Это его вполне устраивало. В тот момент он ни с кем не хотел разговаривать. У него было гораздо более важное дело. Он закрыл глаза, сложил руки на коленях и начал долгую, сердечную, умоляющую немую молитву, обращенную к Создателю: в век, когда люди летали по всей галактике быстрее скорости света, Орбис Макклюн ужасно боялся самолетов.
II
Килауэа превратился в массового убийцу не только потому, что это был вулкан. В мире много вулканов. Есть немало и таких, которые, как и Килауэа, постоянно извергаются. Килауэа делало особенным его островное положение. Это означало, что тем потокам лавы, которые постоянно выбрасывал Килауэа, некуда было деваться: на острове для этого слишком мало места. Они могли лишь сползать к берегам, а после опускаться в глубины Тихого океана.
Добравшись до воды, лава переставала быть раскаленной.

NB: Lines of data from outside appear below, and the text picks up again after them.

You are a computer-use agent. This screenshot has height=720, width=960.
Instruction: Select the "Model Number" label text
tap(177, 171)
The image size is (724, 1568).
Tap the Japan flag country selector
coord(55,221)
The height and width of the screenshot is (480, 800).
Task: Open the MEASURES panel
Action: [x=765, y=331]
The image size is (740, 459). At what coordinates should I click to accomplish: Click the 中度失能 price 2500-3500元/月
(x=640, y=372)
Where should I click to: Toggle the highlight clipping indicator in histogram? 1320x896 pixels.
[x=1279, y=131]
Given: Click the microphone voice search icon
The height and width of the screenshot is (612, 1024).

В воде она мгновенно застывала – с многочисленными фейерверками и столбами пара. Затем то же самое происходило со следующей порцией жидкого камня, поступавшей из бесконечно работавшего котла Килауэа, потом со следующей и так далее. Время шло, и эти выбросы быстро застывающей лавы на южных пляжах превратились в почти вертикальный подводный утес. Затем верхняя часть утеса стала нависать. А потом треснула и оторвалась, отошла от массива суши и упала на дно, прихватив с собой сотни квадратных километров поверхности самого острова.
Вода не сжимается. Тот объем воды, который вытеснила падающая каменная масса, должен был куда-то деваться. И он превратился в цунами – рябь, со сверхзвуковой скоростью распространявшуюся по поверхности Тихого океана, пока ее не остановили поднимающиеся береговые склоны. Здесь эта рябь разбухла, поднялась и обрушилась на сушу.
Тем частям суши, на которые она обрушилась, сильно не повезло.
Конечно, немного помогло предупреждение о цунами. Десятки миллионов человек прислушались к нему, бежали в глубь суши, и большинству удалось спастись. Но не все смогли уйти. А те, что бежали, не могли захватить с собой свои города.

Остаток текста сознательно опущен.